== Short problem ==
Write out the material between the lines holding "You are a GUI" and "This screenshot has height=461, width=821.", inclusive, reproducing each line word for word.

== Source data ==
"""

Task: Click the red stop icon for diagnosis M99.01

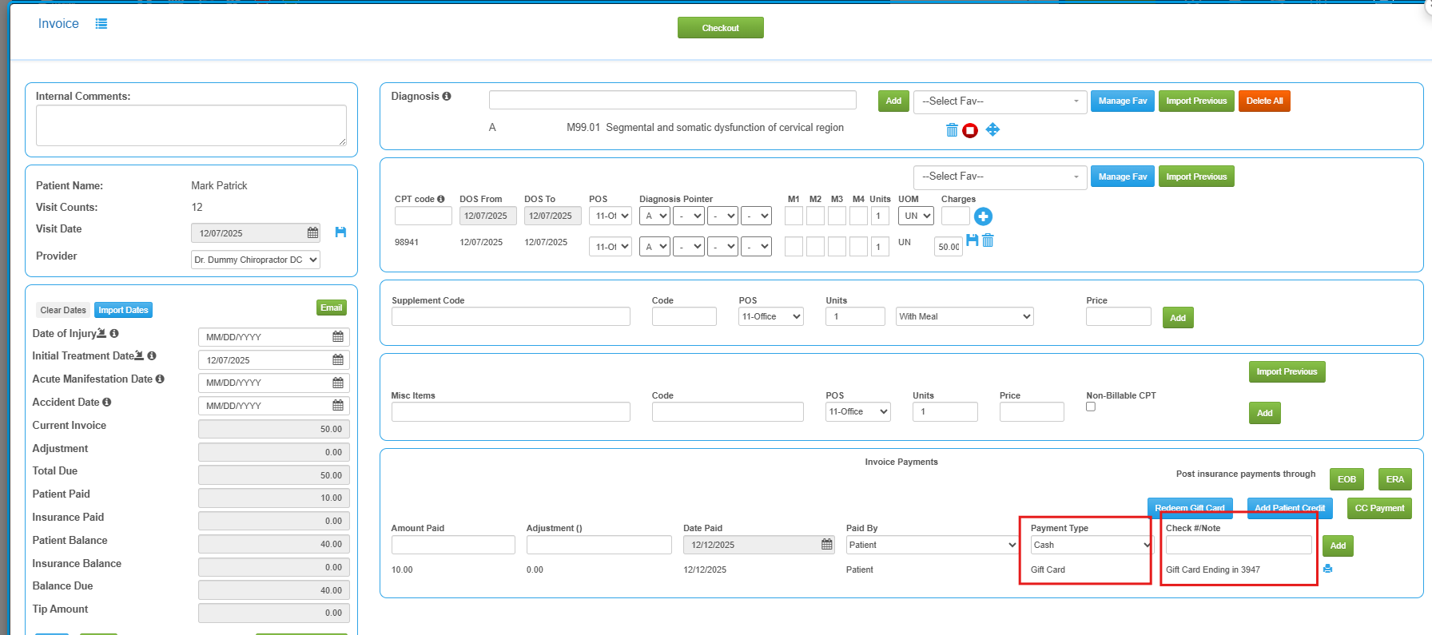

"""
"""

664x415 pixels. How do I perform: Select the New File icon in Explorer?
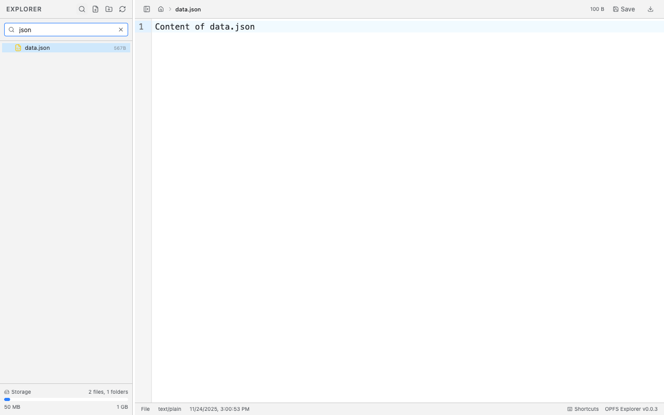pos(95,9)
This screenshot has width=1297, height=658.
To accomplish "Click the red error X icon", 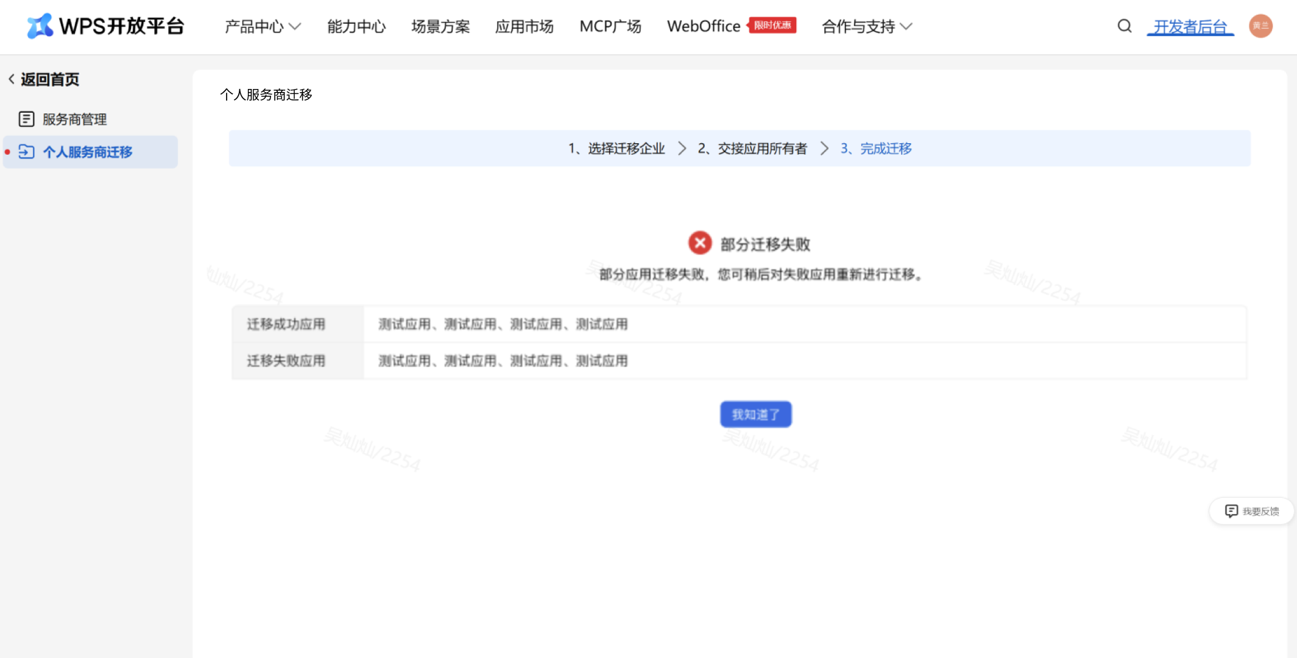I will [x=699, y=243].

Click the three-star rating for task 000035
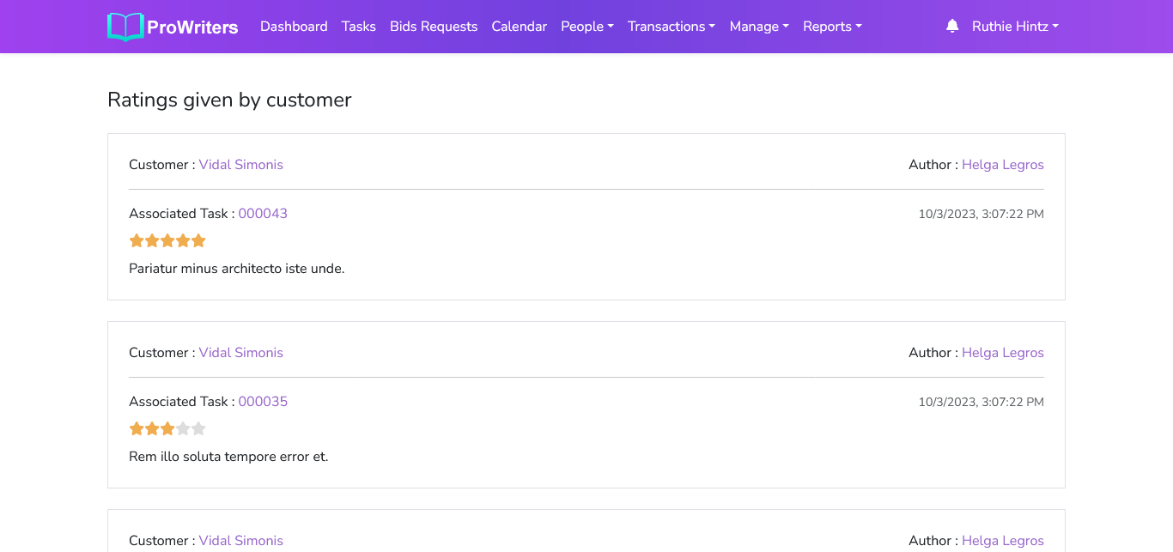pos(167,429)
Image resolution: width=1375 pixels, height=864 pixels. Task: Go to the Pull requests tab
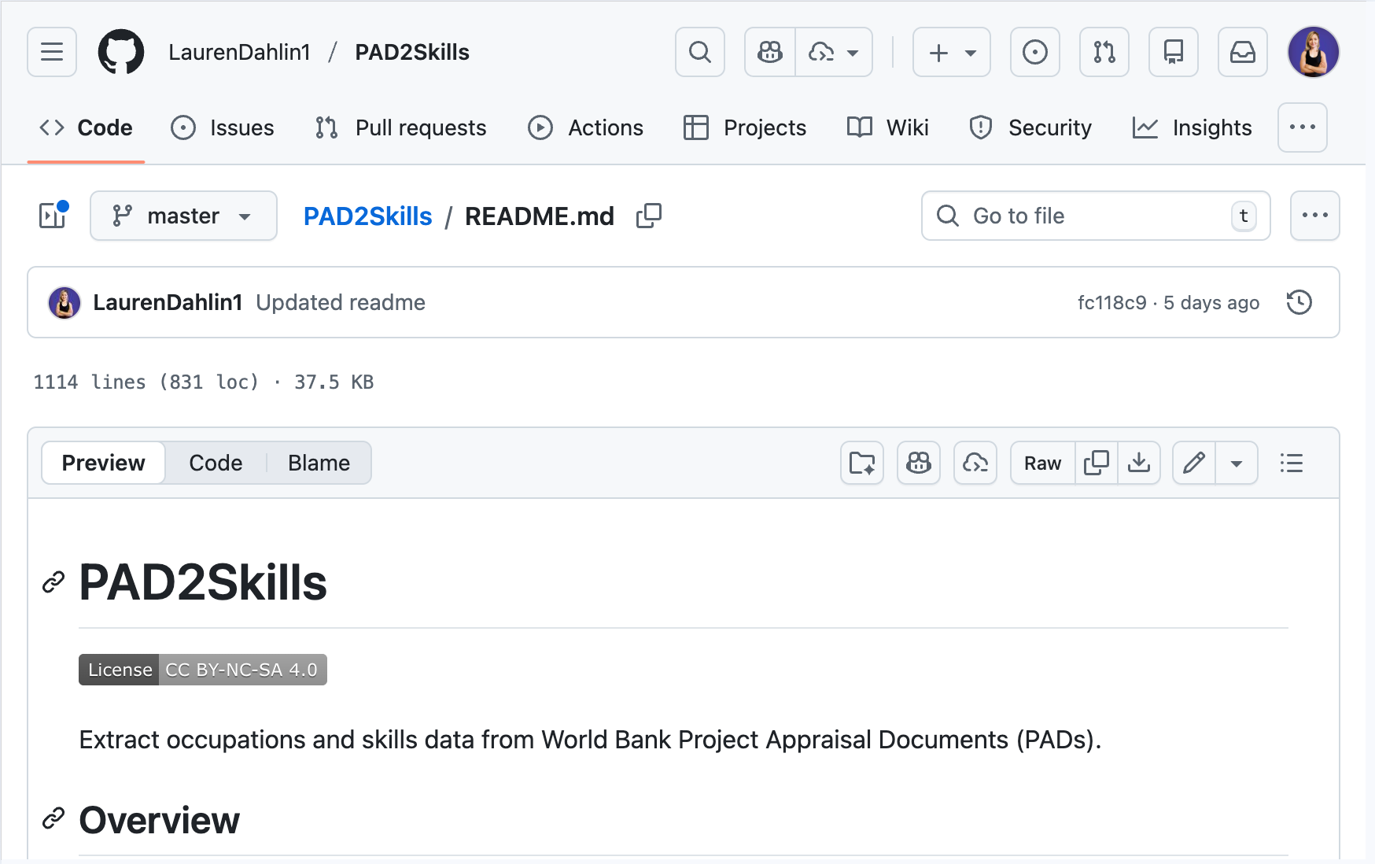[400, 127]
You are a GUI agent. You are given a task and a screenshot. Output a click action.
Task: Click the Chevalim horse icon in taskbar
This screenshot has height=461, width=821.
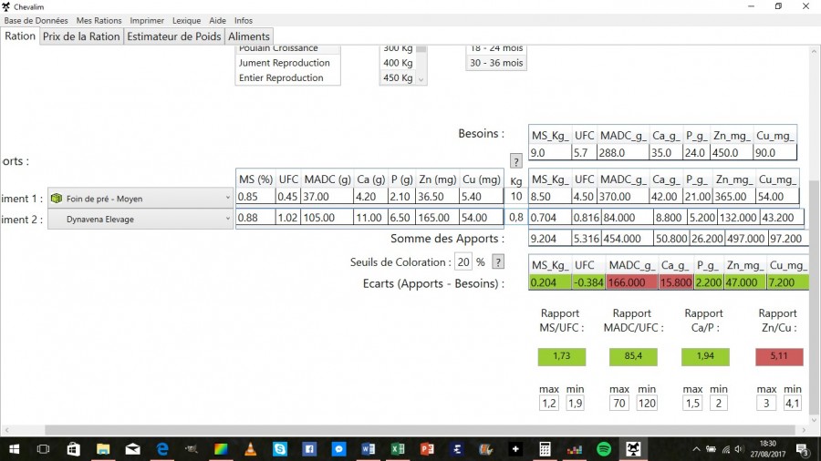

"""
"""

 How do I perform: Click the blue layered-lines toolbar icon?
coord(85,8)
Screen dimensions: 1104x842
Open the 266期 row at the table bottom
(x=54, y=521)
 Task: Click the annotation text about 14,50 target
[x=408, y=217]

"""

== Task answer ==
You are a GUI agent. You are given a task and a screenshot. Output a click action.
Task: Click the Chevalim horse icon in taskbar
This screenshot has height=461, width=821.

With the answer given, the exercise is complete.